Уважающий вас
Л. Толстой».
Письмо Толстого было послано из Ясной Поляны 25 сентября и получено путешественником в начале октября. Хотя Миклуха-Маклай не мог согласиться со взглядами Толстого на науку, да и все мировоззрение великого писателя было ему чуждо, тем не менее сочувствующий и ободряющий голос Толстого был ему дорог и очень нужен, особенно теперь, когда в октябре стало известно решение, принятое относительно его проекта комитетом, учрежденным, по специальному решению Александра III, из представителей министерства иностранных дел, внутренних дел, финансов, морского и военного. Решение это было безусловно отрицательным. На докладе комитета Александр III наложил резолюцию: «Считать это дело окончательно конченным; Миклухе-Маклаю отказать».
Теперь Миклухе-Маклаю оставалось одно: последовать совету великого писателя и написать книгу, которая заставила бы по-новому взглянуть на то, что делается в колониях, вызвала бы широкий интерес к угнетаемым туземцам и нашла бы сторонников для осуществления задуманного им плана. Для этой цели ему нужно было съездить в Сидней за материалами и семьей.
Но неожиданный приступ болезни задержал его в Петербурге на несколько месяцев. Только в феврале 1887 года он почувствовал себя лучше и мог ответить Льву Толстому на его письмо. Приводим это письмо полностью:
«21 февраля 1887 г., С.-Петербург.
Ваше сиятельство,
глубокоуважаемый граф Лев Николаевич!
Позвольте искренно поблагодарить вас за письмо от сентября 25-го и вместе с тем прошу простить, что так долго не отвечал на него.
Письмо ваше было не только для меня интересно, но результат чтения его повлияет немало на содержание книги о моих путешествиях.
Обдумав ваши замечания и найдя, что без ущерба научному значению описания моего путешествия, рискуя единственно показаться некоторым читателям слишком субъективным и говорящим чересчур много о собственной личности, я решил включить в мою книгу многое, что прежде, то есть до получения вашего письма, думал выбросить.
Я знаю, что теперь многие, не знающие меня достаточно, читая мою книгу, будут недоверчиво пожимать плечами, сомневаясь и так далее.
Но это мне все равно, так как я убежден, что самым суровым критиком моей книги, ее правдивости, добросовестности во всех отношениях, буду я сам.
Итак, глубокоуважаемый Лев Николаевич, ваше письмо сделало свое дело.
Разумеется, я не буду возражать на ваши нападки на науку, ради которой я работал всю жизнь, надеясь подвинуть ее по мере сил и способностей, и для которой я всегда готов всем пожертвовать.

- [Исходные данные]

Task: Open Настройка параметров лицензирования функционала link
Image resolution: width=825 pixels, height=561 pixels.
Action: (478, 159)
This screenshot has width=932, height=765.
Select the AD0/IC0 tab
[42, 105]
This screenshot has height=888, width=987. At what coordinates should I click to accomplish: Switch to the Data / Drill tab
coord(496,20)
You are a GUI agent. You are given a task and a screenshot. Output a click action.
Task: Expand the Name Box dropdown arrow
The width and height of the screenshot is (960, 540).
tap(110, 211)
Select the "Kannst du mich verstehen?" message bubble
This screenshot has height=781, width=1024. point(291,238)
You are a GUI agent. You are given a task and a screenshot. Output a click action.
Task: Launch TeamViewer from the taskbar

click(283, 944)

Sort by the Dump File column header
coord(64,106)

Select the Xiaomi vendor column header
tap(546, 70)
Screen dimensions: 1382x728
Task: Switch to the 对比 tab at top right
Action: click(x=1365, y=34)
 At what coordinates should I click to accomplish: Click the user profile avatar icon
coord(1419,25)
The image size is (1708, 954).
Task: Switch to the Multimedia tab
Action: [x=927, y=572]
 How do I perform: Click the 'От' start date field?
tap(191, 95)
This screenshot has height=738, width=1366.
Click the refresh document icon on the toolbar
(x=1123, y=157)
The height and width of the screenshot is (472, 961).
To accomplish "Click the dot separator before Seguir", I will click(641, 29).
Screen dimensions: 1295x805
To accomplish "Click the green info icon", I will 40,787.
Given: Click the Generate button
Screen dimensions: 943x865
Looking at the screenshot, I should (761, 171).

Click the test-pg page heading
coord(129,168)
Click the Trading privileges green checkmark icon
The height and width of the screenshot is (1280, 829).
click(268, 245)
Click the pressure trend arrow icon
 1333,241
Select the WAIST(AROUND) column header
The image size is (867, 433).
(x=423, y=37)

- [Задание A]
Измените отрывок о переписке Миклухи-Маклая с Толстым: начните с фрагмента, содержащего слова «Но неожиданный приступ», закончите словами «письма, думал выбросить.» и замените «книги» на «сочинения».
- [Задание B]
Определите, соответствуют ли отрывку о переписке Миклухи-Маклая с Толстым следующие утверждения; каждый ответ «да» или «нет» подтвердите точной цитатой.
(i) Письмо Толстого было отправлено из Ясной Поляны 25 сентября.
(ii) Комитет одобрил проект Миклухи-Маклая.
(iii) Миклуха-Маклай ответил Толстому сразу после получения его письма.
- [Задание C]
Куда, согласно отрывку о переписке Миклухи-Маклая с Толстым, ему нужно было съездить за материалами и семьей?
Записи получены из другого источника.

- [Результат выполнения A]
Но неожиданный приступ болезни задержал его в Петербурге на несколько месяцев. Только в феврале 1887 года он почувствовал себя лучше и мог ответить Льву Толстому на его письмо. Приводим это письмо полностью:
«21 февраля 1887 г., С.-Петербург.
Ваше сиятельство,
глубокоуважаемый граф Лев Николаевич!
Позвольте искренно поблагодарить вас за письмо от сентября 25-го и вместе с тем прошу простить, что так долго не отвечал на него.
Письмо ваше было не только для меня интересно, но результат чтения его повлияет немало на содержание сочинения о моих путешествиях.
Обдумав ваши замечания и найдя, что без ущерба научному значению описания моего путешествия, рискуя единственно показаться некоторым читателям слишком субъективным и говорящим чересчур много о собственной личности, я решил включить в мою книгу многое, что прежде, то есть до получения вашего письма, думал выбросить.

- [Результат выполнения B]
(i) Да: «Письмо Толстого было послано из Ясной Поляны 25 сентября».
(ii) Нет: «Решение это было безусловно отрицательным».
(iii) Нет: «Только в феврале 1887 года он почувствовал себя лучше и мог ответить Льву Толстому на его письмо».

- [Результат выполнения C]
В Сидней.